As alterações aprovadas permitem a exploração de recursos minerais, petróleo e gás nas reservas naturais parciais, nas reservas naturais especiais e nos parques nacionais, facto contestado pela oposição. Ambientalistas e outros atores da sociedade civil angolana que integram o Movimento Tchota são igualmente contra a legislação, posicionamento expresso num abaixo-assinado remetido às autoridades.
A DW África falou com Carlos Cambuta, responsável da Ação para o Desenvolvimento Rural e Ambiente (ADRA), uma das organizações integrantes do movimento Tchota.
DW África: Após a alteração da lei em Angola, quais são as reservas mais ameaçadas pela exploração de petróleo?
Carlos Cambuta (CC): Estamos a falar, por exemplo, do grande projeto de Okavango. Como sabemos há um grande projeto que envolve não só Angola, mas outros países. Além deste projeto, há outras reservas, como [o Parque Nacional da] Quissama. A preocupação central não tem a ver com que reservas poderão ser afetadas, porque a própria lei não especifica. Estamos a falar de todas elas. A preocupação principal tem a ver com o facto de que a exploração dessas reservas deveria resultar de uma profunda discussão pública nacional.
DW África: Os cidadãos em geral não foram ouvidos. E os habitantes das áreas em questão foram auscultados em todo este processo?

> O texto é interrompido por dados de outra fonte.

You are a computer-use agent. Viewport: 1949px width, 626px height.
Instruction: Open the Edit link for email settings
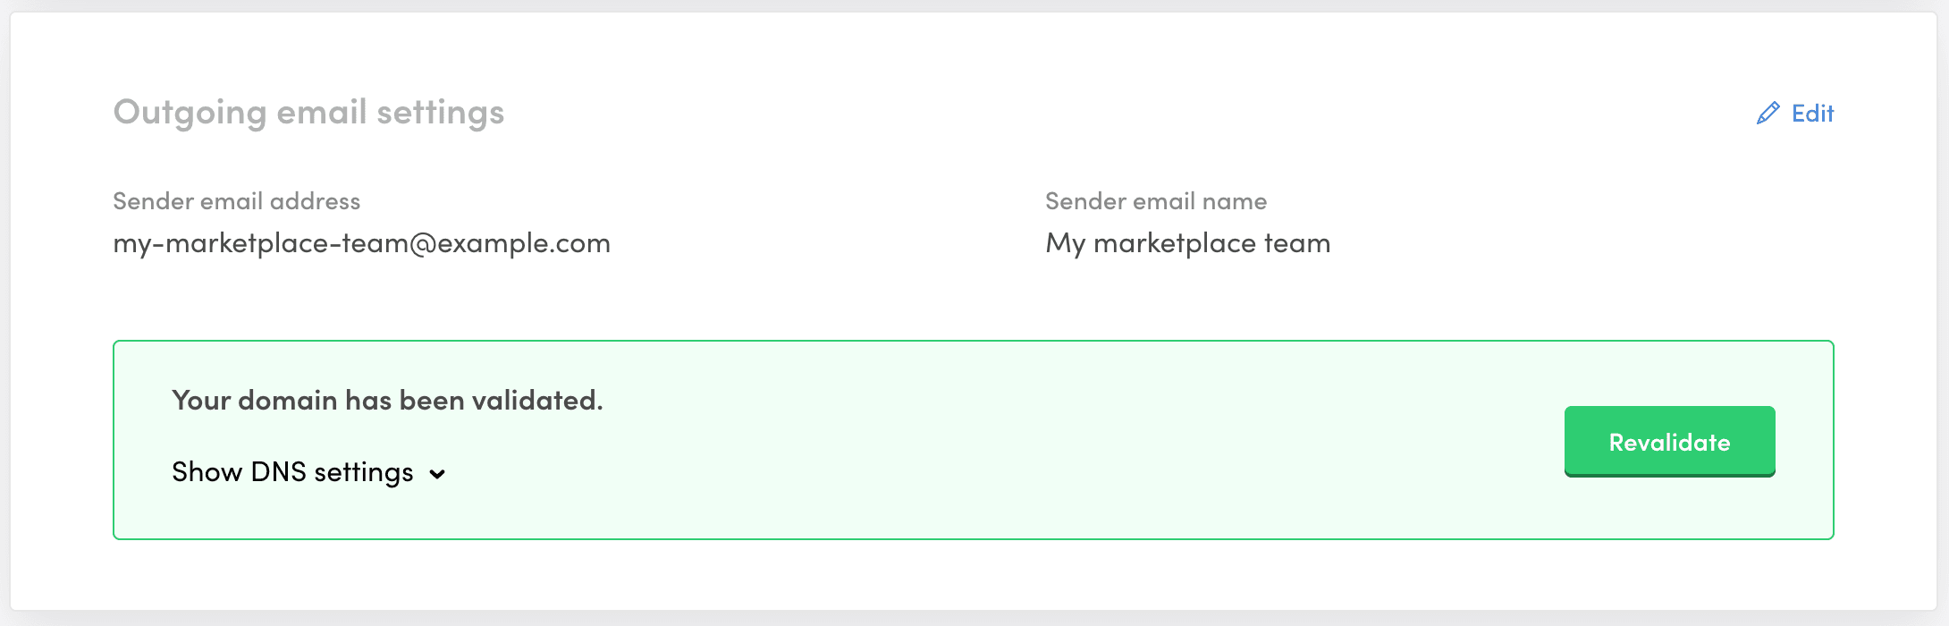(x=1811, y=114)
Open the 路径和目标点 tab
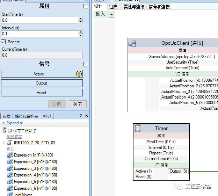The width and height of the screenshot is (218, 196). [x=27, y=116]
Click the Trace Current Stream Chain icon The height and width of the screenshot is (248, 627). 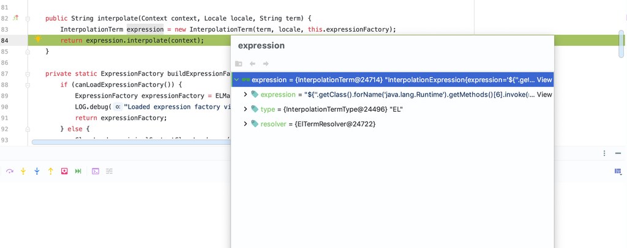tap(110, 172)
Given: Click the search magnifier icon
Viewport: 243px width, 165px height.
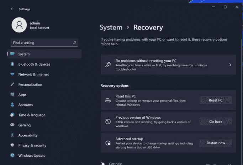Looking at the screenshot, I should [74, 43].
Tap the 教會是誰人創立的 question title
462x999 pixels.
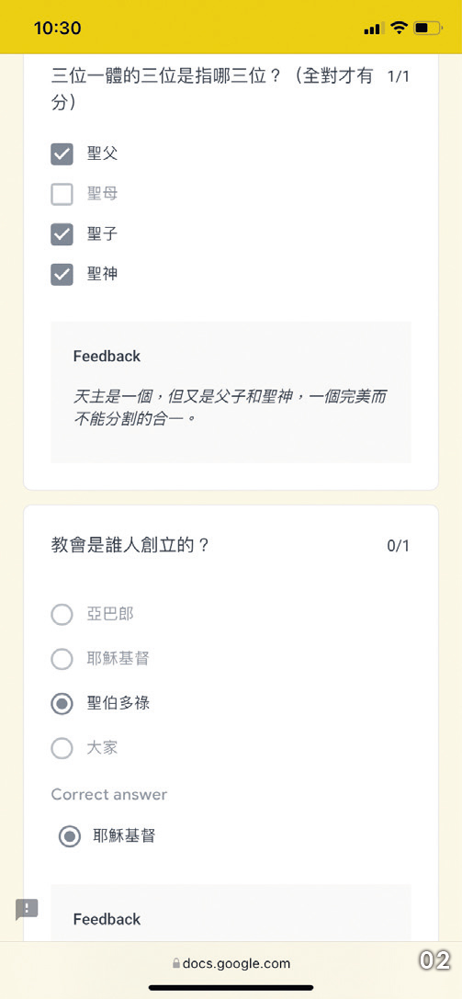(130, 545)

CC: Até onde sabemos, esta lei não foi alvo de auscultação pública. Nós pensamos que, dada a sua relevância – até porque o conceito de proteção está muito associado à ideia de desenvolvimento sustentável –, deveria ser alvo de uma consulta pública nacional. Até onde sabemos, isto não se verificou. A discussão restringiu-se à Assembleia Nacional.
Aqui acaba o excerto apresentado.